Through a recipe-based approach, we will learn independent techniques to solve specific tasks involved in not only scraping but also data manipulation and management, data mining, visualization, microservices, containers, and cloud operations. These recipes will build skills in a progressive and holistic manner, not only teaching how to perform the fundamentals of scraping but also taking you from the results of scraping to a service offered to others through the cloud. We will be building an actual web-scraper-as-a-service using common tools in the Python, container, and cloud ecosystems.

Who this book is for

This book is for those who want to learn to extract data from websites using the process of scraping and also how to work with various data management tools and cloud services. The coding will require basic skills in the Python programming language.

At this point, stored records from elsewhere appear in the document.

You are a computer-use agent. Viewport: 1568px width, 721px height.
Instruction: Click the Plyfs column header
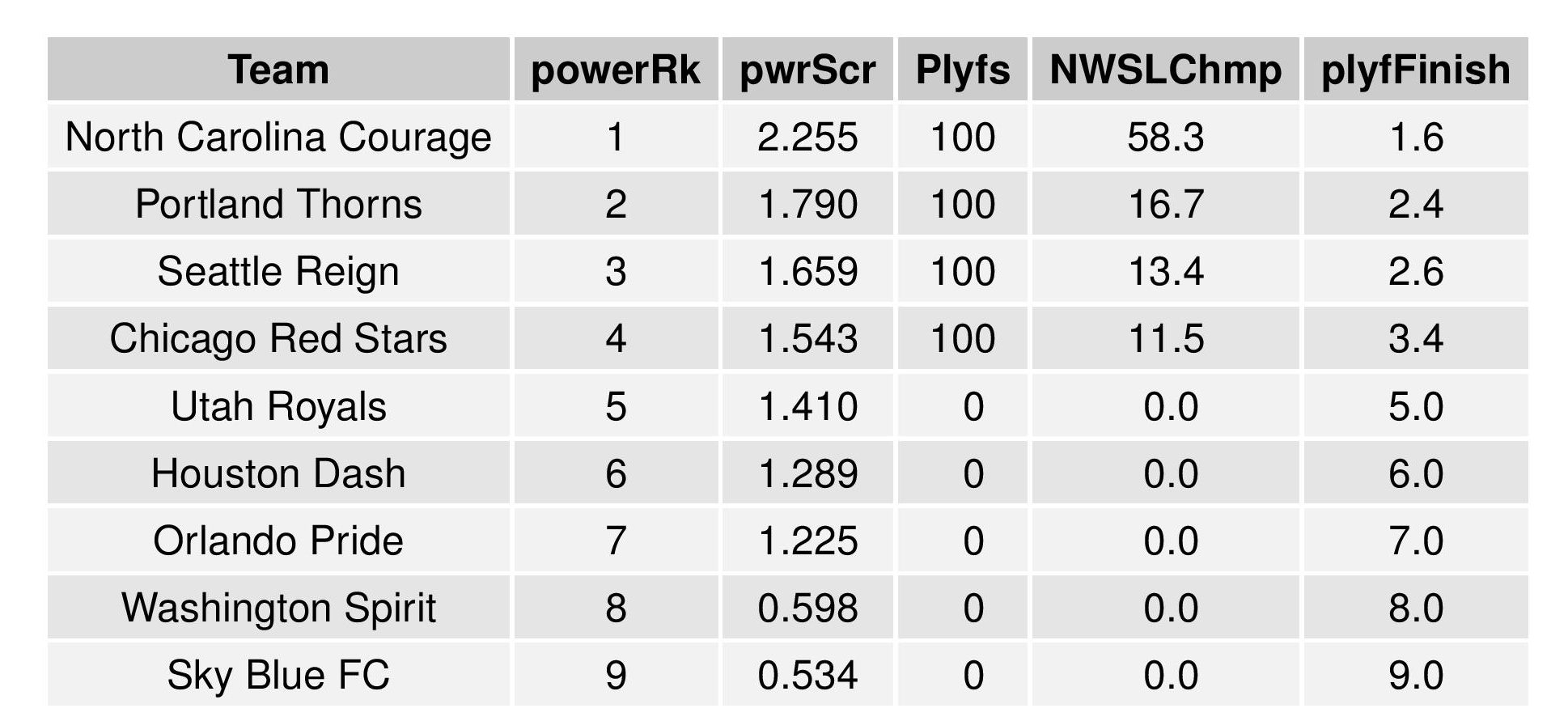[x=962, y=70]
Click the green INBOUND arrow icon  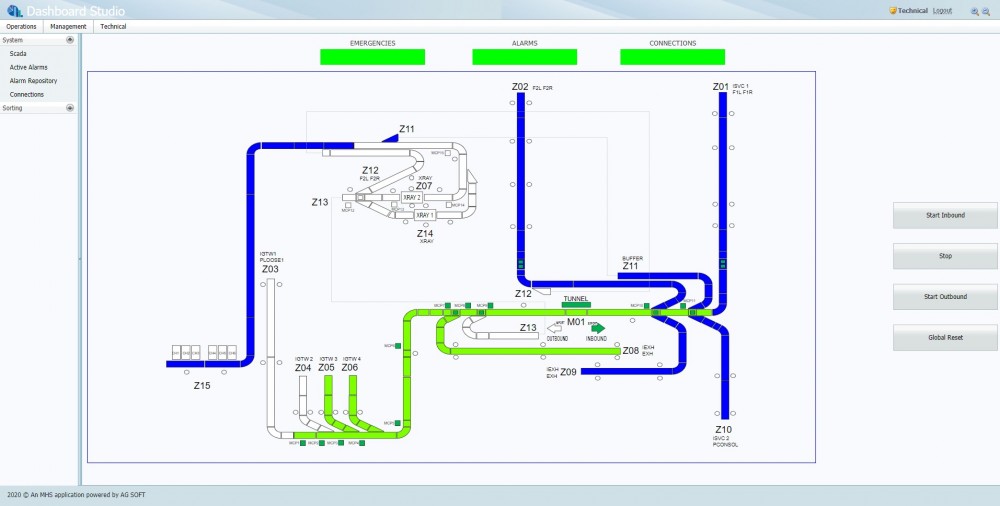tap(598, 329)
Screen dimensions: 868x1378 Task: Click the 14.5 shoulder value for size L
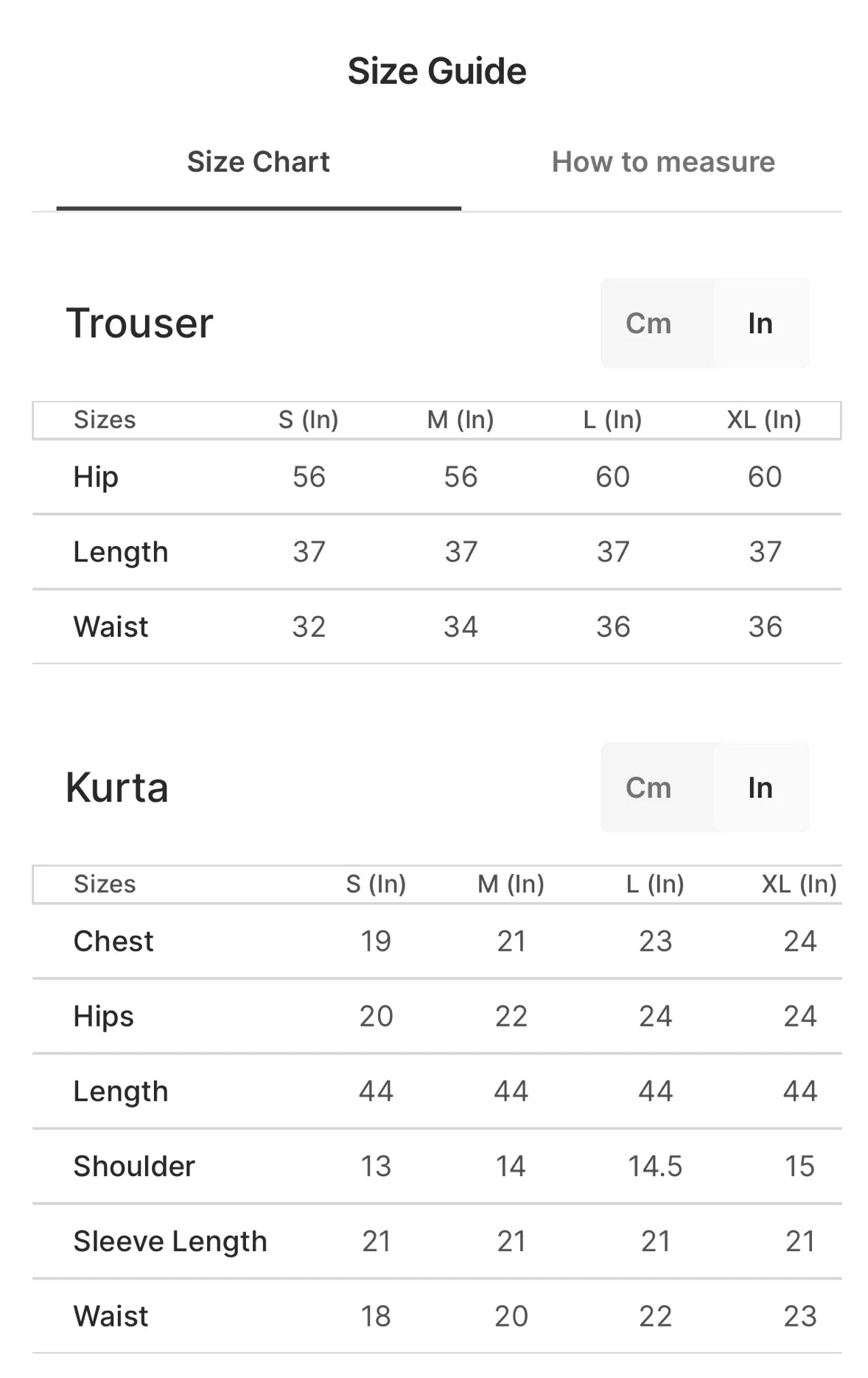[655, 1167]
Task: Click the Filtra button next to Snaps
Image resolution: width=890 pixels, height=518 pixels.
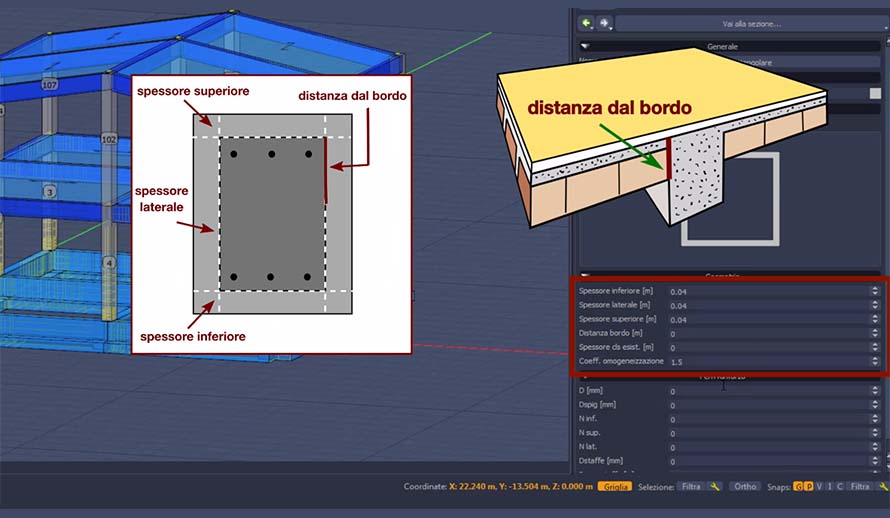Action: click(x=860, y=486)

The book is also for those who wish to learn about a larger ecosystem of tools for retrieving, storing, and searching data, as well as using modern tools and Pythonic libraries to create data APIs and cloud services. You may also be using Docker and Amazon Web Services to package and deploy a scraper on the cloud.

What this book covers

Chapter 1, Getting Started with Scraping, introduces several concepts and tools for web scraping. We will examine how to install and do basic tasks with tools such as requests, urllib, BeautifulSoup, Scrapy, PhantomJS and Selenium.

Chapter 2, Data Acquisition and Extraction, is based on an understanding of the structure of HTML and how to find and extract embedded data. We will cover many of the concepts in the DOM and how to find and extract data using BeautifulSoup, XPath, LXML, and CSS selectors. We also briefly examine working with Unicode / UTF8.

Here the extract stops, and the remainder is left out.